Japan and the United States have agreed to consider tackling further U.S. tariffs on Japanese steel and aluminum imports throughout a bilateral meeting in Tokyo, Japan’s industry ministry stated.
The meeting was held among Japan’s Industry Minister Koichi Hagiuda and U.S. Commerce Secretary Gina Raimondo. However, a ministry official stated that they did not consider concrete measures and had no date for the talks.
On Friday, the United States said it would open talks. They could ease those tariffs, long-standing trouble in trade relations within the two.
Japan earlier this month asked the United States to eliminate the “Section 232” tariffs required by former U.S. President Donald Trump’s administration in 2018.
Hiroyuki Hatada, a director at the Ministry of Economic, Trade, and Industry (METI), stated that Japan urged the United States again for a complete resolution of further tariffs consistent with WTO rules as Japan has been asking since 2018.
Removal of Trump’s agreement
The United States and European Union have recently agreed to establish a festering conflict over U.S. steel and aluminum tariffs in 2018. This eliminated a burden on transatlantic relations.

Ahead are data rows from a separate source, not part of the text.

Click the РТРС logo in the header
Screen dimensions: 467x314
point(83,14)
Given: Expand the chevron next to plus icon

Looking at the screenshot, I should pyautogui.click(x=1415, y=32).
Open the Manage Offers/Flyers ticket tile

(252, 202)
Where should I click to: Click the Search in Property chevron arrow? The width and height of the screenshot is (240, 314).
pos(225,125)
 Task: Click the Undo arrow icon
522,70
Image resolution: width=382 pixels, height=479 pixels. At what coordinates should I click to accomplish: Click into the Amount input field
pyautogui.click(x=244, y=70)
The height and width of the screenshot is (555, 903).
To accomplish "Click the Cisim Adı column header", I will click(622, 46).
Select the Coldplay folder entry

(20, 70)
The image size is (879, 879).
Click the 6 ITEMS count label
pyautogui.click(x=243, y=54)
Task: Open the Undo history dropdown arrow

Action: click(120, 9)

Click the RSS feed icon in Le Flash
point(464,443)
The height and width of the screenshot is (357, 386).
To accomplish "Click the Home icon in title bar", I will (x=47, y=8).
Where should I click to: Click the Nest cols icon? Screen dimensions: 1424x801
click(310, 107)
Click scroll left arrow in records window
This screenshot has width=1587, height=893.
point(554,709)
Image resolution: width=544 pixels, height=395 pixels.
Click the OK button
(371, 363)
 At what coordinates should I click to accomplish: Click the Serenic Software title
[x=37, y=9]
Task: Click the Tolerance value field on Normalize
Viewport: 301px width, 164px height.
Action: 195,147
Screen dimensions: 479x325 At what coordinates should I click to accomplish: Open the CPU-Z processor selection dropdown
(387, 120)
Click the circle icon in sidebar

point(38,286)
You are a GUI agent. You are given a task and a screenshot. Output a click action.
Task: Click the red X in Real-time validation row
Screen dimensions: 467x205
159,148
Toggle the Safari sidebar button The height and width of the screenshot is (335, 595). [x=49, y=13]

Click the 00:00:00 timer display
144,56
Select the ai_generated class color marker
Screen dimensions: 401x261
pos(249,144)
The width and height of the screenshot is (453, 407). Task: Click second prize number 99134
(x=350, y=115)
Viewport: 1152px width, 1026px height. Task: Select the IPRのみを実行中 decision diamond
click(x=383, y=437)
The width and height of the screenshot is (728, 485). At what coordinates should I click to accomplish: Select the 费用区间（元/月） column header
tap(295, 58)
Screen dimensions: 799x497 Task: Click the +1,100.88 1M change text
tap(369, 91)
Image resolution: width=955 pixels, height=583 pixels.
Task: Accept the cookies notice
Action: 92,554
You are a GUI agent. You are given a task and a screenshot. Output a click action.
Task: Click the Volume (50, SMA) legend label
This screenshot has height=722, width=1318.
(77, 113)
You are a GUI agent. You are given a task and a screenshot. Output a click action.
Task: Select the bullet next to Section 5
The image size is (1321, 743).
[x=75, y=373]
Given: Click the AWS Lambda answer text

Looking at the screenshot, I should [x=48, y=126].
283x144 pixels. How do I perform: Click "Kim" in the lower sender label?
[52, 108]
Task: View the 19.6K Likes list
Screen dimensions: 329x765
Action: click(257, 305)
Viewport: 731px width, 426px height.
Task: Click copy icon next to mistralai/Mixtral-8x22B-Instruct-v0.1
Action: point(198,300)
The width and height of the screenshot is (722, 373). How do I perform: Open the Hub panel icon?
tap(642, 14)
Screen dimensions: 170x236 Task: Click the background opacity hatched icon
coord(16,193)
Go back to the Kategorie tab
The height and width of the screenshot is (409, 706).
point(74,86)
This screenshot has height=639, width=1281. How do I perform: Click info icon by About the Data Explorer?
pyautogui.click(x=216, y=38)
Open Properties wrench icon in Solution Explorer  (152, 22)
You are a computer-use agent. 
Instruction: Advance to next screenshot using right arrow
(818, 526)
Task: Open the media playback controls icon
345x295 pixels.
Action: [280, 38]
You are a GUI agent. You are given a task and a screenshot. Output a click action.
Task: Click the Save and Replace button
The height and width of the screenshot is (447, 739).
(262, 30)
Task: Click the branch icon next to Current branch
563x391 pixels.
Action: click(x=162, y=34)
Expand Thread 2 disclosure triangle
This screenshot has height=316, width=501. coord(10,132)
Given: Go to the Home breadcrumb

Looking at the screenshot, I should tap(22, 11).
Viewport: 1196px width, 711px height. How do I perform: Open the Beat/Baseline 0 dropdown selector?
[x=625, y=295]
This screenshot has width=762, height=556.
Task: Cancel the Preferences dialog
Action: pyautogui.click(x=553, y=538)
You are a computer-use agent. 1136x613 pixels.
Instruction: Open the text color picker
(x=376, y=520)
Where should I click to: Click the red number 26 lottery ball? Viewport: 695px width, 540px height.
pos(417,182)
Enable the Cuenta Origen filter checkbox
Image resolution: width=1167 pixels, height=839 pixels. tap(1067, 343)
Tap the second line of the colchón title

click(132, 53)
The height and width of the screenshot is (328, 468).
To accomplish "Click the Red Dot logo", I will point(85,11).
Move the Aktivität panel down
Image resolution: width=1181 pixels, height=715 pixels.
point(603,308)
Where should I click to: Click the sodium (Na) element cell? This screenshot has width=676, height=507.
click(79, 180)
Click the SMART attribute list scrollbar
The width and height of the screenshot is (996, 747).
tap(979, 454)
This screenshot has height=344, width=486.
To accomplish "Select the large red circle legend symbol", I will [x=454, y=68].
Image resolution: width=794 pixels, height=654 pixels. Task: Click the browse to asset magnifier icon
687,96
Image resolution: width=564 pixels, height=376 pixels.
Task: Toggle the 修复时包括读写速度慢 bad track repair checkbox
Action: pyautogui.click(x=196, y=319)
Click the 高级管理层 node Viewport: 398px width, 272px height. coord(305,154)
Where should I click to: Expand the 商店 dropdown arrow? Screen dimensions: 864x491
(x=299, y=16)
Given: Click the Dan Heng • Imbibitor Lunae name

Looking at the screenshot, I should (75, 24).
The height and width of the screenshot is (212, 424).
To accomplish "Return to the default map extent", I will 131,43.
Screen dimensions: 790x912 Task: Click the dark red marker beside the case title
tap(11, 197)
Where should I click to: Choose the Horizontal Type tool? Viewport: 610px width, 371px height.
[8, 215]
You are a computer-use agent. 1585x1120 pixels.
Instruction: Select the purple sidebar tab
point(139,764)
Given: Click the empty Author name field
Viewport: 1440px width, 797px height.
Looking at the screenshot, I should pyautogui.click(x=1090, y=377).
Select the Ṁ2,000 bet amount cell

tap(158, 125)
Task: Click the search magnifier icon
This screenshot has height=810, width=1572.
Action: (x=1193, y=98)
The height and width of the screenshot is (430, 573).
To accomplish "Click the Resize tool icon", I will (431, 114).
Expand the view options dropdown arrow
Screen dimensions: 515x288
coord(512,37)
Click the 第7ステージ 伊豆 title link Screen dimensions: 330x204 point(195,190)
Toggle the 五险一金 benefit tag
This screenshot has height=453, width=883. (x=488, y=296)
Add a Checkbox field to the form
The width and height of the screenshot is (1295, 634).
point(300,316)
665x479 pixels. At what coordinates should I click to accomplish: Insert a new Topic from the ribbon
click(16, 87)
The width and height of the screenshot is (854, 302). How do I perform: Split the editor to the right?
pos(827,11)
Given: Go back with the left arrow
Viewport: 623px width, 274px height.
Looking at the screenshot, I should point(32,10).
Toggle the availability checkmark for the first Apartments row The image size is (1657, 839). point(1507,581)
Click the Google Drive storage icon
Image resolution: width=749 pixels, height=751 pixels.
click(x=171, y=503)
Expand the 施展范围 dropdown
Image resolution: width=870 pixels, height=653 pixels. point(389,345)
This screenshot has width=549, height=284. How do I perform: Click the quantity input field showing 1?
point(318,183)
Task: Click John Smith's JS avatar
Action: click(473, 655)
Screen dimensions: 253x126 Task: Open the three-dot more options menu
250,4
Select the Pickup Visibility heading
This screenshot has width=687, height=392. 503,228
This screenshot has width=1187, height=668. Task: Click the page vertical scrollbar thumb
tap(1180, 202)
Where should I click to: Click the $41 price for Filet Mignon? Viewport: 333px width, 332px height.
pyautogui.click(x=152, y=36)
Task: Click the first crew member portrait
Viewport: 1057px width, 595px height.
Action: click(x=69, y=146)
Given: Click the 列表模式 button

Moreover, it prevented a spike in EU retaliatory tariffs.
The agreement controls Section 232 tariffs of 25% on steel and 10% aluminum. Meantime it provides “limited volumes” of EU-produced metals into the duty-free United States.
Questioned about how Japan would respond if the United States proposed a similar measure, Hatada said they could assume when they talk about a full resolution consistent with the WTO. Hence, they are discussing the elimination of the additional tariffs.
The two countries have also agreed to set Japan-U.S.According to the industry ministry, the Commercial and Industrial Partnership (JUCIP) cooperates to reinforce industry competitiveness and supply chains.